**EXTRACTED RECORDS:**
--
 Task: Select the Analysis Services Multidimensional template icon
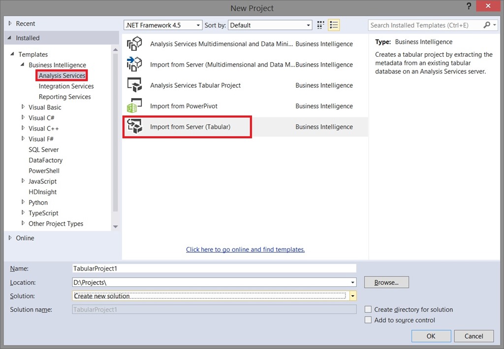pyautogui.click(x=134, y=43)
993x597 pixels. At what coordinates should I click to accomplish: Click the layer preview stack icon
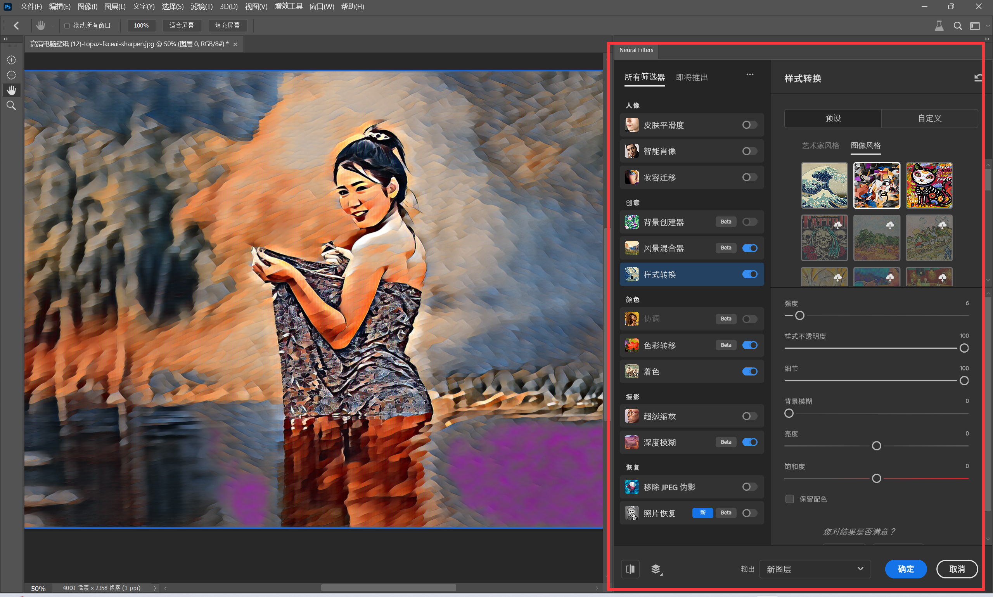pos(656,569)
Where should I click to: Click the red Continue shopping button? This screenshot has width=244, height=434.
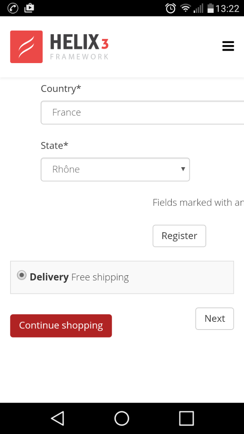coord(61,326)
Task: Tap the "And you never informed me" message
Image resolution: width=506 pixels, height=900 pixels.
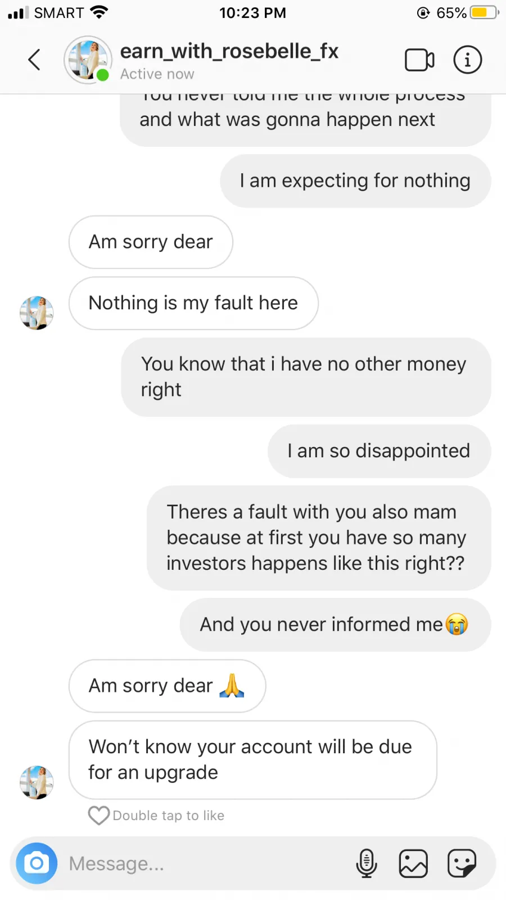Action: point(335,624)
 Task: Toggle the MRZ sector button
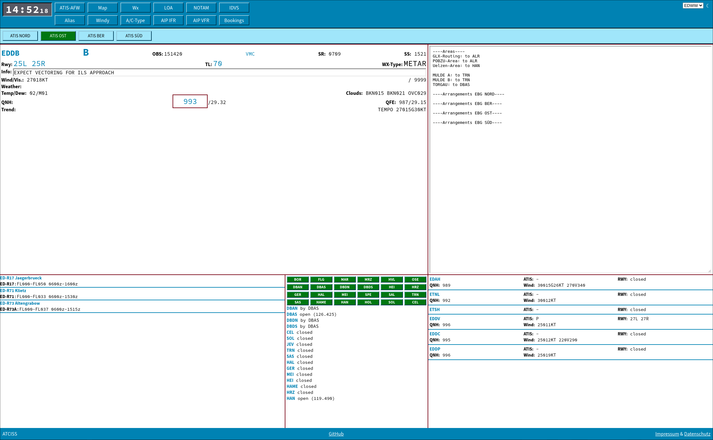[x=368, y=279]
--
Extract the lines above verbatim, with every line kept in its original order and the pictures omitted.

 Task: Select the Analysis Services Multidimensional template icon
pyautogui.click(x=134, y=43)
993x597 pixels. At what coordinates should I click to accomplish: Click the layer preview stack icon
pos(656,569)
Where should I click to: Click the red Continue shopping button? This screenshot has width=244, height=434.
coord(61,326)
Task: Tap the "And you never informed me" message
Image resolution: width=506 pixels, height=900 pixels.
Action: point(335,624)
 Task: Toggle the MRZ sector button
[x=368, y=279]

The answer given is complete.